How to implement carbon awareness across your business, carbon budgets

In Article, Climate, How to, Sustainability by Scott

Related to UN SDG:
united nations sustainble development goal - UN SDG  13

In this article I take a look at defining carbon awareness, talk about global and personal carbon budgets and finish by looking at how businesses can drive accountability of carbon reductions throughout their businesses.

Here’s a quick jump-to list for this article:

  1. Carbon Awareness
  2. Personal Carbon Budgets
  3. Cascading Carbon Budgets through organisations 

What is Carbon Awareness?

Carbon emissions are part of pretty much everything we do in our lives.

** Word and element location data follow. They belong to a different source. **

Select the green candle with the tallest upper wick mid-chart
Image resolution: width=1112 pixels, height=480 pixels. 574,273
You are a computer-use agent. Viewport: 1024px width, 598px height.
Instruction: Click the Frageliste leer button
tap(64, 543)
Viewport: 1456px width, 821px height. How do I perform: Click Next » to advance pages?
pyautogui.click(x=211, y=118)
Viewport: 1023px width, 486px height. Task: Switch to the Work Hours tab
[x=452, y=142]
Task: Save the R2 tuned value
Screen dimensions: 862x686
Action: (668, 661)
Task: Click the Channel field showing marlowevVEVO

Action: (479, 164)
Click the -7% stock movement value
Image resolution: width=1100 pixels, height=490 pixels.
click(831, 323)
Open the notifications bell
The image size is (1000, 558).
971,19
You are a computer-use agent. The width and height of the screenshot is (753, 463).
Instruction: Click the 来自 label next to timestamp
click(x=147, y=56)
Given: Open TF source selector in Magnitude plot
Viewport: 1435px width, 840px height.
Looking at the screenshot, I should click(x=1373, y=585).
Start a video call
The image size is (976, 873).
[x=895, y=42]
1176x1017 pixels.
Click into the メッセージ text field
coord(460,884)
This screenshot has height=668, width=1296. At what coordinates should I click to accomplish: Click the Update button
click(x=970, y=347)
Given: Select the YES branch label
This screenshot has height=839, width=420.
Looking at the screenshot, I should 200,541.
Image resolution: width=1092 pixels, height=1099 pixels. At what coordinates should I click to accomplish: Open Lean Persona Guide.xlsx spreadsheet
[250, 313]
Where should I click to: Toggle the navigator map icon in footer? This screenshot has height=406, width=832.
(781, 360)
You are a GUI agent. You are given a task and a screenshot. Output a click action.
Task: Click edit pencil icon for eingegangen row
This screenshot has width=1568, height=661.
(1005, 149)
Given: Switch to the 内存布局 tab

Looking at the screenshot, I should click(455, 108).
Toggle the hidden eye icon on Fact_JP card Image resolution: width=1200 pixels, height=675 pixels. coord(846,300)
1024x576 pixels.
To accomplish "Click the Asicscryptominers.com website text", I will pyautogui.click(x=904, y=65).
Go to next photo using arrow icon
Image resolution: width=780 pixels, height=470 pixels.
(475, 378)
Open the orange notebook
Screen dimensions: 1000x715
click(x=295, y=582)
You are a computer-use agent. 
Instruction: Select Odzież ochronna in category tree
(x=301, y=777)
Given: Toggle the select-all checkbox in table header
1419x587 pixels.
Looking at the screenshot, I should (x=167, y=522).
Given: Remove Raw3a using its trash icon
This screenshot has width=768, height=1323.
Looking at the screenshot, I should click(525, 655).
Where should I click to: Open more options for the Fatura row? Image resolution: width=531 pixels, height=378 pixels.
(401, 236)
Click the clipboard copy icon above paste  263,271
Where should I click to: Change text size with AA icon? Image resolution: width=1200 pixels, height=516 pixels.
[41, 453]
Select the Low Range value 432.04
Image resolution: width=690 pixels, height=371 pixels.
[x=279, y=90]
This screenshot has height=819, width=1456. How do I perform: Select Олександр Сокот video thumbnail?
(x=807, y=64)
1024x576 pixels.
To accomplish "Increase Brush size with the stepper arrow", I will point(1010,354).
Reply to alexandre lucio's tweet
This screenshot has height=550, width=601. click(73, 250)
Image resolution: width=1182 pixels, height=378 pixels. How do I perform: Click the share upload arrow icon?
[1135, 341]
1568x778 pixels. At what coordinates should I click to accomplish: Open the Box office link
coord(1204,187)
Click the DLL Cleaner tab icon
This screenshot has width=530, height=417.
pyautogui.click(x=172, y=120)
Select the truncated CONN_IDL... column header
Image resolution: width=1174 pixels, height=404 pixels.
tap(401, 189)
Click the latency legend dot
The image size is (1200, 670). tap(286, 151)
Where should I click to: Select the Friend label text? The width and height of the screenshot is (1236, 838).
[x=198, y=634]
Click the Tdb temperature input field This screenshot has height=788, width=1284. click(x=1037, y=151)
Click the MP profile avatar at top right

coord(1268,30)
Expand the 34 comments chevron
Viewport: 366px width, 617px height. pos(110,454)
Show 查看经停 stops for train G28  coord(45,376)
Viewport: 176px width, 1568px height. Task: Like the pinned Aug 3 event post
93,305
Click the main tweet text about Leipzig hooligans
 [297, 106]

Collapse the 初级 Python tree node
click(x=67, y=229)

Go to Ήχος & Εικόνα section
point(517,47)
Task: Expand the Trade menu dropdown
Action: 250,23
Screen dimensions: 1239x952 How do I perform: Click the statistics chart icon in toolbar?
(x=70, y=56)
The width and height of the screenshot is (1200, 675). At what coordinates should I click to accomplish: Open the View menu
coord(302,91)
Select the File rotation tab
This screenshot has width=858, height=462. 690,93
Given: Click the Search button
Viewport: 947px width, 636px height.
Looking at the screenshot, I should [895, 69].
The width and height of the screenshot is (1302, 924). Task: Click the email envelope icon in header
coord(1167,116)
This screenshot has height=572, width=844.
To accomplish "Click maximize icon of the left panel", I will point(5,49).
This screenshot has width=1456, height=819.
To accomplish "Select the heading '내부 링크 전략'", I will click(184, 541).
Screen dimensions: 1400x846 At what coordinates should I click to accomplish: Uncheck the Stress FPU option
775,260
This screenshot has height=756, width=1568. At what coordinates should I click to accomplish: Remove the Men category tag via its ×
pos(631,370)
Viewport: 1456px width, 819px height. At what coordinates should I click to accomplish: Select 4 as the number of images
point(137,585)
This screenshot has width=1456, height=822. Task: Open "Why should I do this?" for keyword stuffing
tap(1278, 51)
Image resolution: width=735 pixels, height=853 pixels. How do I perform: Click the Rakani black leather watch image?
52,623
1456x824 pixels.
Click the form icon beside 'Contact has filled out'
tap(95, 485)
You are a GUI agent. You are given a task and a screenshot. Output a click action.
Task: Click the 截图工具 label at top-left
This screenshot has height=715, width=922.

We are becoming more aware of some of those sources of emissions, such as driving cars, flying in planes and even wasting food, yet there are many other sources of emissions that we fail to notice in our day to day lives.

“Carbon awareness” is this realisation, that carbon emissions of varying degrees are generated in everything we do, and when I say carbon, I mean carbon dioxide equivalent (CO2e), which includes other greenhouse gases such as methane.

Beyond the more obvious carbon culprits, there are plenty others that often avoid our daily attention, for example:

  • When we buy things, we fund the emissions of carbon for the manufacture, storage and shipping of the things
  • When we flush the toilet, carbon emissions are generated during the water treatment and delivery process
  • When we go to the gym, we generate emissions
  • When we save money, we fund emissions
  • When we power things, we use energy, which generates emissions.
  • Worse, when we leave unused electrical devices plugged in, we waste energy and generate unnecessary carbon emissions.

These last two points are covered in detail in my Discovering Digital Carbon Footprints talk.

Why is carbon awareness important?

As a civilisation we have an immense challenge ahead of us, one that must be tackled by each and everyone of us.

This challenge is to drastically cut our carbon footprints at incredible pace.

To do this …

  • We will require gargantuan changes to our societies at a scale that can only be implemented by nations.
  • We will require mammoth efforts from multi-national organisations and complex global supply chains.
  • We will need huge efforts and systemic changes in our local governments, education systems and small business communities.
  • We will need to make difficult and uncomfortable choices about our livelihoods and reform old habits.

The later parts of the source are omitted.